Mr. Gore embraced the same stance, but upped the ante by saying that Americans should be imprisoned if they use a firearm in the presence of a child. “I am not satisfied as long as even one criminal traumatizes a child through violence,” Mr. Gore said at a Boston event in July. “If you commit any violent crime in front of a child, you should pay an even higher price for it: more time in jail.” On labor issues, the two candidates have sounded like characters out of a sequel to Warren Beatty’s ne’er-do-well movie, “Reds.”

Bill Bradley has spent considerable time trying to convince the labor unions that he would stand up for the “little guy,” proudly noting that he is “the only candidate to receive a union pension” (as a member of the NBA Players Association). The vice president has vowed to raise the minimum wage by a dollar an hour and would veto “every anti-union measure that has come to the White House.” So much for free trade. With this ideological buffet, it is not surprising that the AFL-CIO, Teamsters and United Auto Workers have had difficulty in choosing which candidate to endorse.

There is little distinction between the two candidates. Both candidates are courting the gay vote, with Mr. Bradley going so far as to say he’ll get rid of “Don’t Ask, Don’t Tell” in the military and will amend the 1964 Civil Rights Act to include homosexuals as a protected group. On environmental issues, Mr. Bradley has received the endorsement of Friends of the Earth. Yet Mr. Gore’s radical views have been well documented in his book, “Earth in the Balance.”

In fact, Mr. Gore may have “out-lefted” Mr. Bradley when his book equated our economic system with totalitarianism: “The struggle to save the global environment is in one way much more difficult than the struggle to vanquish Hitler, for this time the war is with ourselves. We are the enemy.” Perhaps Friends of the Earth feared being hit by friendly fire!

The differences between the two only become apparent when one is chastising the other for not being liberal enough. Lately, Mr. Gore has criticized Mr. Bradley for voting in 1981 for the “slashing budget cuts that raised child poverty and diminished health care coverage and hurt public schools.” Mr. Bradley recently attacked Mr. Gore for not supporting government funding of abortion, challenging him on the stump as to whether he “will make sure Medicaid recipients receive their federally funded abortions too?”

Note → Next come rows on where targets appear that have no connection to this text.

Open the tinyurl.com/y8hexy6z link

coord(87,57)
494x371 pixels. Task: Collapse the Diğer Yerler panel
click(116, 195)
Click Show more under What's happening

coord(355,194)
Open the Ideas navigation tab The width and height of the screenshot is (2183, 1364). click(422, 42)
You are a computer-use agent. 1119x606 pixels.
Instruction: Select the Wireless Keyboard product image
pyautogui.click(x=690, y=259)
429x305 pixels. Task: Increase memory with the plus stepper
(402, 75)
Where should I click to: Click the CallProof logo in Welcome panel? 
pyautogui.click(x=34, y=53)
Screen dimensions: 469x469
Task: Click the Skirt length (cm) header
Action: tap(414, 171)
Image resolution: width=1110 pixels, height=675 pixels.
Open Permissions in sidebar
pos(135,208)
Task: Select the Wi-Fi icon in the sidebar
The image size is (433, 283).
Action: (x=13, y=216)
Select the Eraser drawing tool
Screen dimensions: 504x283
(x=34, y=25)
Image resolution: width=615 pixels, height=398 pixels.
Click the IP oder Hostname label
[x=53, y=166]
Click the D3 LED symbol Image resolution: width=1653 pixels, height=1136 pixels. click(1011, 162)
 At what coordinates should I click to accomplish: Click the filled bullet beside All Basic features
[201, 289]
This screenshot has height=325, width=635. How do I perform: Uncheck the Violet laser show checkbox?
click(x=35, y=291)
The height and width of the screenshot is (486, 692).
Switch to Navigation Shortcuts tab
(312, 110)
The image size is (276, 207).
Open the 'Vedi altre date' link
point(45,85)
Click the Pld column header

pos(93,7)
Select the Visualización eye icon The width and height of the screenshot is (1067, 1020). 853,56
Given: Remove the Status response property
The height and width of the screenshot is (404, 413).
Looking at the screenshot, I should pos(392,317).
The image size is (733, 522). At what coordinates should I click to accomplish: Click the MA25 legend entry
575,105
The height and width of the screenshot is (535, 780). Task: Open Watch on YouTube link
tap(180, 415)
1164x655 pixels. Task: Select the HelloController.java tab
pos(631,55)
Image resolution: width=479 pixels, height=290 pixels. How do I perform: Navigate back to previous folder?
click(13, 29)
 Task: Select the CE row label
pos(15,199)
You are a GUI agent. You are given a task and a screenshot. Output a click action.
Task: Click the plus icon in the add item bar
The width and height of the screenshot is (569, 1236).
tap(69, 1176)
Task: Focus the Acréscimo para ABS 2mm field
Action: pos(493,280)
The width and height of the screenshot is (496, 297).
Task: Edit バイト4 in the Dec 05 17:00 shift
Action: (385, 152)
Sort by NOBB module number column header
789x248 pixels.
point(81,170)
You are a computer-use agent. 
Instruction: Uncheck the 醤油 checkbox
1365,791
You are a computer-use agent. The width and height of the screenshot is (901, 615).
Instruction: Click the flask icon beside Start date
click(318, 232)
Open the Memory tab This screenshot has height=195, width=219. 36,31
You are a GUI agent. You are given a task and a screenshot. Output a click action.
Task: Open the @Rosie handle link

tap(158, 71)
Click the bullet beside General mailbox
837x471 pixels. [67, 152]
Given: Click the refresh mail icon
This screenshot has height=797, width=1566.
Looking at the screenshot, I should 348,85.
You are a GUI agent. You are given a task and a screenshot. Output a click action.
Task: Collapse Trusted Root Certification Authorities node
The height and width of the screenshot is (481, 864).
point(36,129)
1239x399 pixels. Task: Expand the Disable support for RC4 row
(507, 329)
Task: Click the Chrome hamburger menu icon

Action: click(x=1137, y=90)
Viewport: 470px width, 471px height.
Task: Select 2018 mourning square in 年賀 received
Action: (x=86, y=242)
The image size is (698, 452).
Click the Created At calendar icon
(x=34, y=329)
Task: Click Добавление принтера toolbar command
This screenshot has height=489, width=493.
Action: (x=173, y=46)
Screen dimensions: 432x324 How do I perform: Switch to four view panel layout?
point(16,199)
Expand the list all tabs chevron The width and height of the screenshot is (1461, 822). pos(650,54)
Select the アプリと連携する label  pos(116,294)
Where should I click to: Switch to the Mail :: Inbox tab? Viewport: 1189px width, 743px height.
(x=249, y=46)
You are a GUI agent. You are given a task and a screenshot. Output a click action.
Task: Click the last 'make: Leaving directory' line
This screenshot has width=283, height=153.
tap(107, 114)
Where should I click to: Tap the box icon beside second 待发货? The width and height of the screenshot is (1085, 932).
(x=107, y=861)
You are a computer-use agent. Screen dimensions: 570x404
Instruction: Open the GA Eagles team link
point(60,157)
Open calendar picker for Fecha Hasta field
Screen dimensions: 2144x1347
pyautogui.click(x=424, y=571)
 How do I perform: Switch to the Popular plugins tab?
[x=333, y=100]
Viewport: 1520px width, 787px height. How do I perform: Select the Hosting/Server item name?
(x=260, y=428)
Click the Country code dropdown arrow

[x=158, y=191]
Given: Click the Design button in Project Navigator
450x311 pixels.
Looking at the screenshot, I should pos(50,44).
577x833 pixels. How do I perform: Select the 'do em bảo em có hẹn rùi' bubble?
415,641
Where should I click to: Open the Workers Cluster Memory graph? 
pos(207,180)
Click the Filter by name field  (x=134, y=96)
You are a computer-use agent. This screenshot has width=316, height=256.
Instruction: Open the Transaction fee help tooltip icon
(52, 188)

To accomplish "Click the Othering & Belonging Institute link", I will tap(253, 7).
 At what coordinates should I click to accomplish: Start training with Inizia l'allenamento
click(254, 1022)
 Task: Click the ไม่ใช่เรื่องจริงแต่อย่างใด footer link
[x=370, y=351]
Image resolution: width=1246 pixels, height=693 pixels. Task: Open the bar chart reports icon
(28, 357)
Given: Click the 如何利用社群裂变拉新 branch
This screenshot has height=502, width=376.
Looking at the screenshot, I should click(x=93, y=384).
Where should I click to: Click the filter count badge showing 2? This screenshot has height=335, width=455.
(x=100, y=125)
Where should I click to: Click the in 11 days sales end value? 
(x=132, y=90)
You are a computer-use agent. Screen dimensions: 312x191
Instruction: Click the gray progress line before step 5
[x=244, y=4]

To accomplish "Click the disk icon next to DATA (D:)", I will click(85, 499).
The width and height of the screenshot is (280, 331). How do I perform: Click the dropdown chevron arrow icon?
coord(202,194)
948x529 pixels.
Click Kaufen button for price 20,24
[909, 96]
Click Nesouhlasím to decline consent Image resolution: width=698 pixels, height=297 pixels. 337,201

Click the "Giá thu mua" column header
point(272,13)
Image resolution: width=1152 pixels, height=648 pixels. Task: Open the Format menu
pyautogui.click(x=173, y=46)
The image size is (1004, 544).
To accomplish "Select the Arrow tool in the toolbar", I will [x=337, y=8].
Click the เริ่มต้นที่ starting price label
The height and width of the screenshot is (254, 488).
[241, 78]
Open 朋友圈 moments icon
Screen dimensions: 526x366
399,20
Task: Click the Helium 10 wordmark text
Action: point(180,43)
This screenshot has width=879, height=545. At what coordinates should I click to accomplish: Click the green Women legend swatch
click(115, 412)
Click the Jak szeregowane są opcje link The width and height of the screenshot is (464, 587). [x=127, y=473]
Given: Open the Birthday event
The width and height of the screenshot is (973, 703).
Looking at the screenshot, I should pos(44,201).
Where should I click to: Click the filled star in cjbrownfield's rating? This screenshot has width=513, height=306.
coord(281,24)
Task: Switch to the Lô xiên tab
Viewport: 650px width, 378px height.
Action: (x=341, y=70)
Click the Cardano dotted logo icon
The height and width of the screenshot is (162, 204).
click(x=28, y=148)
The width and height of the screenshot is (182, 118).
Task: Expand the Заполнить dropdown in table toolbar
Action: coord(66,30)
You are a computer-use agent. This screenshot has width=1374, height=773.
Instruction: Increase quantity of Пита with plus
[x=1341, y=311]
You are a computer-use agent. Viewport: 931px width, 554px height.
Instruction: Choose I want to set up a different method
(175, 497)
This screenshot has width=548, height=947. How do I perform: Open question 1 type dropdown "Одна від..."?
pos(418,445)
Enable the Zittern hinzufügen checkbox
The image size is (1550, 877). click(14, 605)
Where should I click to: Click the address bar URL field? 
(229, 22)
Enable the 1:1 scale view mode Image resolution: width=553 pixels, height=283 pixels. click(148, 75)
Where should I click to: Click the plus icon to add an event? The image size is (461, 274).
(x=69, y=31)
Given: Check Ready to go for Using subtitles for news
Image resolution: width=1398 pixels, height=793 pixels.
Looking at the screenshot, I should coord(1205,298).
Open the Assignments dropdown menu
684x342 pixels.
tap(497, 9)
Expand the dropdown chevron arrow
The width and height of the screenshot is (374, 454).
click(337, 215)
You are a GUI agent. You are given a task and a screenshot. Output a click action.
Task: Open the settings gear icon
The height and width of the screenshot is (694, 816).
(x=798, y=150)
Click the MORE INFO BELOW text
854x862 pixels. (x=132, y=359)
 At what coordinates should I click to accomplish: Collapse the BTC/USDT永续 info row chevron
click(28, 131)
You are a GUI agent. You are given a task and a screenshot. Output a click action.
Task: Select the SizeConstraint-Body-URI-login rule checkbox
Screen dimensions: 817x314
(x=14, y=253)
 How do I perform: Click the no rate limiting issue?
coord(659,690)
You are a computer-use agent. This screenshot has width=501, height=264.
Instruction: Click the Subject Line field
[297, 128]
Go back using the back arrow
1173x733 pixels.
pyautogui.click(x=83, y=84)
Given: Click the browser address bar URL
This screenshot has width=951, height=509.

A self-described “tax-and-spend, bleeding heart, die-hard liberal Democrat,” Mr. Beatty was considering a run for president because he was disillusioned with the political process in general and disappointed with the Democratic Party in particular. As Mr. Gore and Mr. Bradley move further to the left to pursue the nomination, they leave behind millions of voters who will ultimately choose neither in the November 2000 elections, while presenting a great opportunity for the GOP.

The inaugural in January 2001 can be a grand celebration for Republicans, not only in their recapturing of the White House, but in the nation’s repudiation of both liberalism and the “new Democrat” stealth version of liberalism. Messrs. Gore and Bradley will deserve much of the credit for the Republican victory.

Wouldn’t it be ironic if the bed-hopping liberal Warren Beatty’s legacy of moving the Democrats to the left supplants the bed-hopping “centrist” policies of Bill Clinton?

Craig Shirley is president of Craig Shirley & Associates. Diana Banister is vice president.